Blackbird looked towards me and then nodded.

I eased my hold on his defences and, as I did, he recalled his gallowfyre. It wound back towards him like a great tentacled beast slipping beneath the surface. I recalled my own and had to smile as the image repeated itself.

"Now, we can talk. Yes?" Raffmir spoke smoothly, unexcited.

"The smith has stopped work, but he'll continue if anything happens to us," Blackbird told him. "What do you want?"

"I would have thought that was obvious." The voice floated across the black oily water. "I want the barrier to fail and the world to return to the way it was, the way it should be," he explained.

"It can't," I interjected. "Too much has changed. The world belongs to people now, human people. You can't turn the clock back," I told him.

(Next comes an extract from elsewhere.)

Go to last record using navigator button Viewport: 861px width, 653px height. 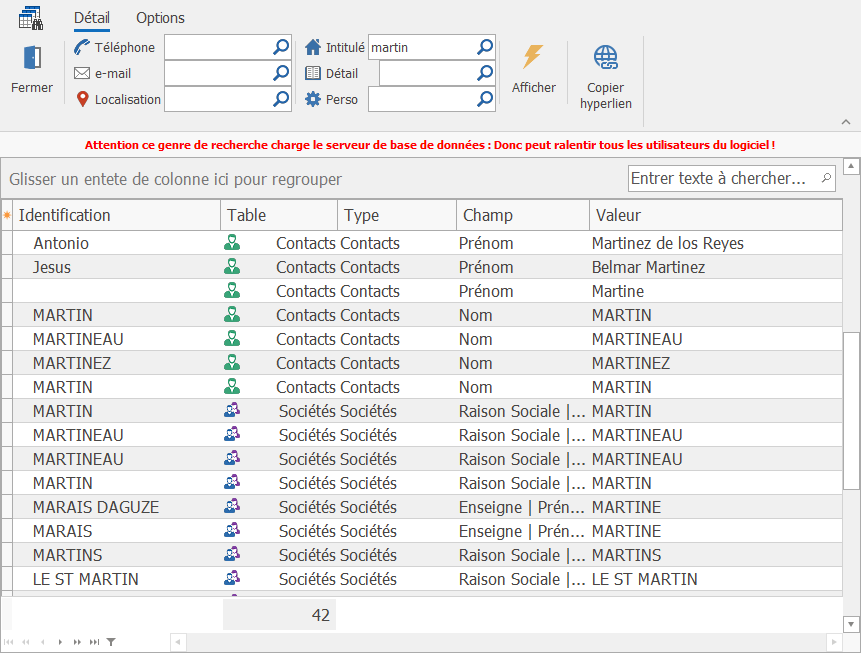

"Oh, I don't want to turn it back. Humanity has its uses after all, but I'm afraid that the balance of power will have to change. Humanity must learn some respect." He laughed in a warm rich tone at his own joke. "And how do you propose to teach them that respect?" I asked him.

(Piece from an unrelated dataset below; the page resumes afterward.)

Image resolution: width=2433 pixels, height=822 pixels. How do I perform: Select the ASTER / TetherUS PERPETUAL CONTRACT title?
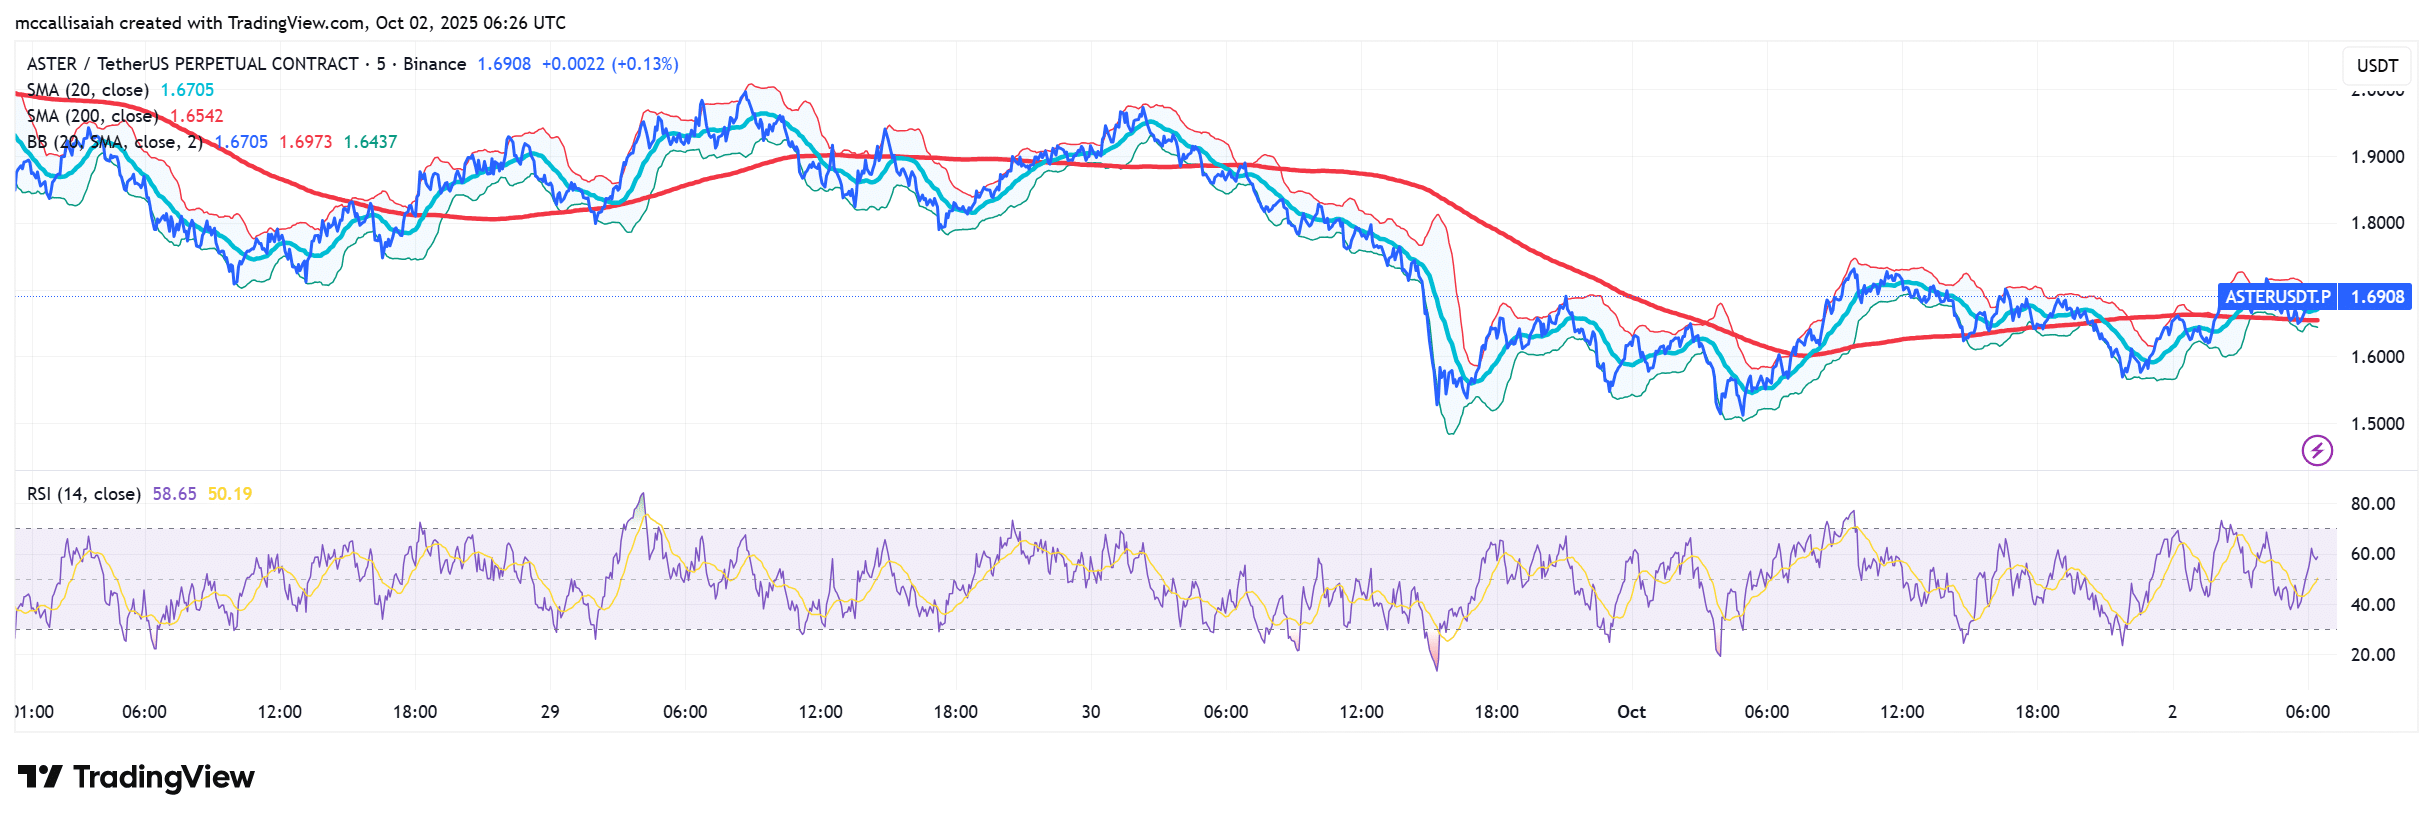(192, 64)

"Ah, well. That is where the old ways are the best, don't you agree?"

"No, not really."

"And there you have it. You have a mixed background and it clouds your judgement."

"They will not give up their hold on this world easily. They have developed considerably while you've been elsewhere."

"I know. My sister and I have watched them. They have come far, but they still have nothing to rival the power of the Feyre. Speaking of power, that's an unusual talent you have there. "

"Talent?"

"Summoning gallowfyre is not a talent usually displayed among those you refer to as the Gifted. Do I have the term right?"

"That is what we call ourselves, as you call yourselves Untainted," answered Blackbird.

"Quite so. You see, my sister was sent to kill your companion and she failed. She came back with a story about a human summoning gallowfyre and no one would believe her, certainly not those that set her the task. But it seems she was neither dreaming nor hallucinating? "

"It appears so," I admitted.

"And do you know how you came to inherit such a gift? "

"Do you think I would tell you if I did?"

"I suppose not, but there's little harm in asking," he shrugged. "You do realise you cannot stand against us? "

"We won't know until we try, will we?" said Blackbird.

"Your companion hasn't yet the control to match my own and my sister hasn't even begun to use her considerable talents. You will die here if you defy us. "

"Then why are we even having this conversation?" she asked.

"I am giving you the opportunity to withdraw. There is no need for us to come into conflict over this. We are of the same blood, are we not?" The taint of falsehood hung over that last sentence.

"And you'll just let us walk away, will you?" Blackbird asked.

"Of course. There will be time later to engage in the settling of old scores."

"And the smith?"

"The smith stays," he stated in a cold voice, but then warmed again. "Surely we are not going to come into conflict over one measly human life?"

"You forget," said Blackbird. "We are each part human ourselves. Human lives mean more to us than they do to you."

"Your own lives should mean more. Leave now and we'll spare you, this once. "

"We are not leaving," Blackbird told him.

"Come now, he knows he cannot best me and you are no match for my sister. We already know which of us is the stronger."

He was right, but I had remembered something else. "It is true that you bested me in our first contest. But that was before I knew you. That was before I could name you, Raffmir."

There was a momentary pause. Then he erupted into laughter, a chocolate sound, completely at odds with the situation. "Oh, that's rich." He laughed. "I won't ask how you came by that name because you wouldn't tell me. "

"Your sister told me."

I dropped it into the dark pool of his laughter and it faltered.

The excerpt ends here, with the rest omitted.